REPUBLIKA.CO.ID, JAKARTA -- Meski menuai kontroversi, klaster Ketenagakerjaan tetap masuk dalam Omnibus Law RUU Cipta Kerja (Ciptaker). Bahkan, klaster tersebut dinyatakan telah selesai dibahas.
Masuknya klaster ketenagakerjaan dipastikan setelah Panitia Kerja (Panja RUU) Cipta Kerja di Badan Legislasi (Baleg) DPR RI membahas klaster itu selama tiga hari pada akhir pekan lalu, yakni sejak 25 hingga 27 September. "Selesailah klaster ketanagakerjaan, dengan beberapa perubahan dan kesepakatan yang kita ambil pada malam hari ini," kata Ketua Baleg DPR Supratman Andi Agtas dalam rapat pembahasan klaster ketenagakerjaan sebagaimana ditayangkan oleh kanal Youtube resmi DPR RI.

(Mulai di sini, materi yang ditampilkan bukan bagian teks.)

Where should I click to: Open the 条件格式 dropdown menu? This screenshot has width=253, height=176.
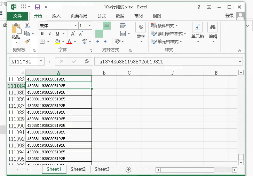pyautogui.click(x=165, y=26)
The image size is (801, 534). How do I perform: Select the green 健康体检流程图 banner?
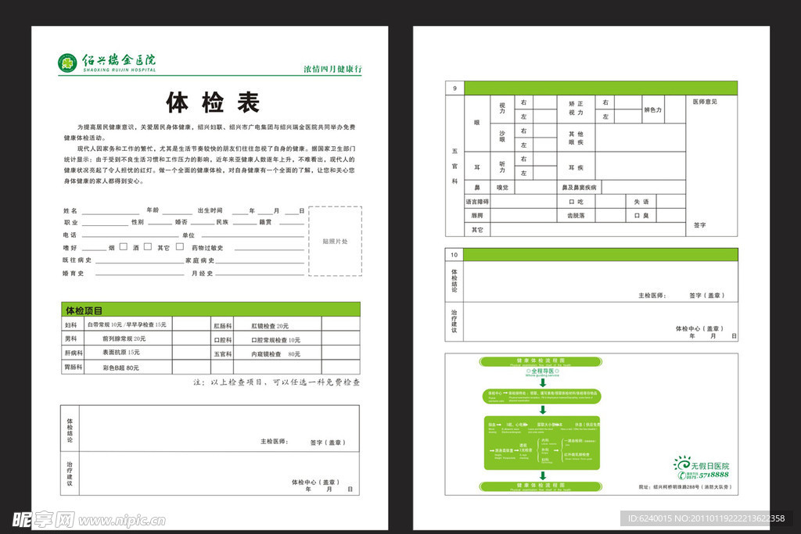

Dalam prosesnya, empat fraksi parpol di Panja RUU Omnibus Law Ciptaker di Baleg DPR sempat meminta agar klaster ketenagakerjaan ditarik dari draf RUU Omnibus Law Cipta Kerja. Fraksi yang meminta klaster ketenagakerjaan didrop itu adalah Demokrat, NasDem, PKS, dan PAN.
Sementara, Golkar dan PKB berharap agar tetap dibahas. Gerindra menyatakan agar dibahas untuk ditentukan urgensinya. Sementara PDIP dan PPP tak bersikap dan meminta penjelasan Pemerintah soal urgensi mengatur ulang Ketenagakerjaan dalam UU Nomor 13 tahun 2003 menjadi klaster di RUU Cipta Kerja.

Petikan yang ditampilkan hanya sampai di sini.